The IntraFace (IF) is a library with state of the art algorithms for feature tracking, head pose estimation, facial attribute recognition, multi-person face detection and analysis, facial expression recognition, and facial synchrony detection.
IF implements facial feature detection and tracking using the Supervised Descent Method (SDM). The facial attributes are classified using a linear SVM with HoG features. The Selective Transfer Machine (STM) is adopted to compensate face variations, such as pose, scale, illumination, occlusion, and individual differences in facial morphology and behavior.
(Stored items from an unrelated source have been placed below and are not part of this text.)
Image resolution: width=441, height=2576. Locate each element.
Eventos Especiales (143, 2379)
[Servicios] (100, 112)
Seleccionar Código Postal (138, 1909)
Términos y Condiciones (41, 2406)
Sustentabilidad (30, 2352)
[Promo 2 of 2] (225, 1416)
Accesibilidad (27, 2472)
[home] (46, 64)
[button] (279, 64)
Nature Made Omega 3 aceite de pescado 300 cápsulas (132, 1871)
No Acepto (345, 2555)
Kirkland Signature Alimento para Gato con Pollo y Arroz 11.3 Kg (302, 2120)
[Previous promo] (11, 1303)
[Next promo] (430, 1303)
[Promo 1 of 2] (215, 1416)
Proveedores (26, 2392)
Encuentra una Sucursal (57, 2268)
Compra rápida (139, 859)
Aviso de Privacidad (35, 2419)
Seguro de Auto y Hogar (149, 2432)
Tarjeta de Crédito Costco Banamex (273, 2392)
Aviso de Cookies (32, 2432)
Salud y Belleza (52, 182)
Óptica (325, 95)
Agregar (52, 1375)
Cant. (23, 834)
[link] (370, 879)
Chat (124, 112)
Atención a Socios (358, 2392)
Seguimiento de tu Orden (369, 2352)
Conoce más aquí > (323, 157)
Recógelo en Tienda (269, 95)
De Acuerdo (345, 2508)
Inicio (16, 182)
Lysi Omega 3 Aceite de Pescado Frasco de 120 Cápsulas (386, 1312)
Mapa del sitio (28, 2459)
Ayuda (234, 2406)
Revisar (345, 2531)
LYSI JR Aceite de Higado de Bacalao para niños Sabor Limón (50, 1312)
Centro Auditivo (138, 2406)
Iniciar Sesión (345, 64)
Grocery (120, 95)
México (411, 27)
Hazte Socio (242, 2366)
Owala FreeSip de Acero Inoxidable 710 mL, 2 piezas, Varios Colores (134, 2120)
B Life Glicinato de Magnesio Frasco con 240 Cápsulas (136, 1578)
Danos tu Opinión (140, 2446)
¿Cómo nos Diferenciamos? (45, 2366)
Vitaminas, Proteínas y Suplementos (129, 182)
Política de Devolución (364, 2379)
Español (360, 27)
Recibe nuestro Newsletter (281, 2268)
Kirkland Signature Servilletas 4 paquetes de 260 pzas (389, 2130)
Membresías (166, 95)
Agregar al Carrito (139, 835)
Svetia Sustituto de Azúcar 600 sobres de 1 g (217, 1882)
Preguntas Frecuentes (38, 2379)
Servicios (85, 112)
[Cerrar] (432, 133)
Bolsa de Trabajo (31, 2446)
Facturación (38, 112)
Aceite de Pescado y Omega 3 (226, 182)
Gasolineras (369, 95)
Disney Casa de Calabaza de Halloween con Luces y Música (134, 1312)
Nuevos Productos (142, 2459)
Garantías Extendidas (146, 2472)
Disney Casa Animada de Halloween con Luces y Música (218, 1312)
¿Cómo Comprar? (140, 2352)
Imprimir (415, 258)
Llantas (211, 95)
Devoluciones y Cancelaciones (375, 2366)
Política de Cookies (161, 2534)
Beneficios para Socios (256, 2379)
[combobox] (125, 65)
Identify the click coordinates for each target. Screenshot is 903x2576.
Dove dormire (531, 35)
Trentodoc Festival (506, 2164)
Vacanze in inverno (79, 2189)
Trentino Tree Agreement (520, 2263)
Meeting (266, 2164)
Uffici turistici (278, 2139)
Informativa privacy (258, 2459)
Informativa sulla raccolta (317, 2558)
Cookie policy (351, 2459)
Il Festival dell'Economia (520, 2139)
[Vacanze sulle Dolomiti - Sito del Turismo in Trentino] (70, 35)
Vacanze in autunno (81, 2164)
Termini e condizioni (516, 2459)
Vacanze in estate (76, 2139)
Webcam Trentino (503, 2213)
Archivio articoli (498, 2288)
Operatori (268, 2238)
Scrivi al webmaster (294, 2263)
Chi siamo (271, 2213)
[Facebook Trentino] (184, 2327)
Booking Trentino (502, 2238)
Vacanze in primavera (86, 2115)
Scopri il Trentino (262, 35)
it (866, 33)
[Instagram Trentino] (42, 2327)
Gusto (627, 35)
The library provides algorithms to perform basic emotion recognition and facial Action Units (AU) detection. To consolidate the results, IF algorithms were compared against generic and state of the art ones, such as linear SVM, Kernel Mean Matching (KMM), Transductive SVM ( T-SVM), and Domain Adaptation SVM (DA-SVM).
It was used the CK+ and the FERA datasets. Both datasets contain videos where subjects perform one emotional state, however FERA is a more challenging dataset, i.e. it is harder to segment an emotional state from the neutral expression.
In the average IF performed better in both datasets in the tasks of emotion recognition and AU detection. In the CK+ dataset, SVM performed close to IF due to the separability of the emotions from the neutral face. In the FERA, the DA-SVM performed closest to IF, as the SVM adapt to the emotion.
In the author’s website it is provided the IntraFace C++ library, however its usage is free of charge only for academics purposes. The source code is closed and their algorithms are patent pending.
“IntraFace”, F. De La Torre, W. Chu, X. Xiong, F. Vicente, J. F. Cohn – IEEE International Conference on Face and Gesture Recognition , 2015.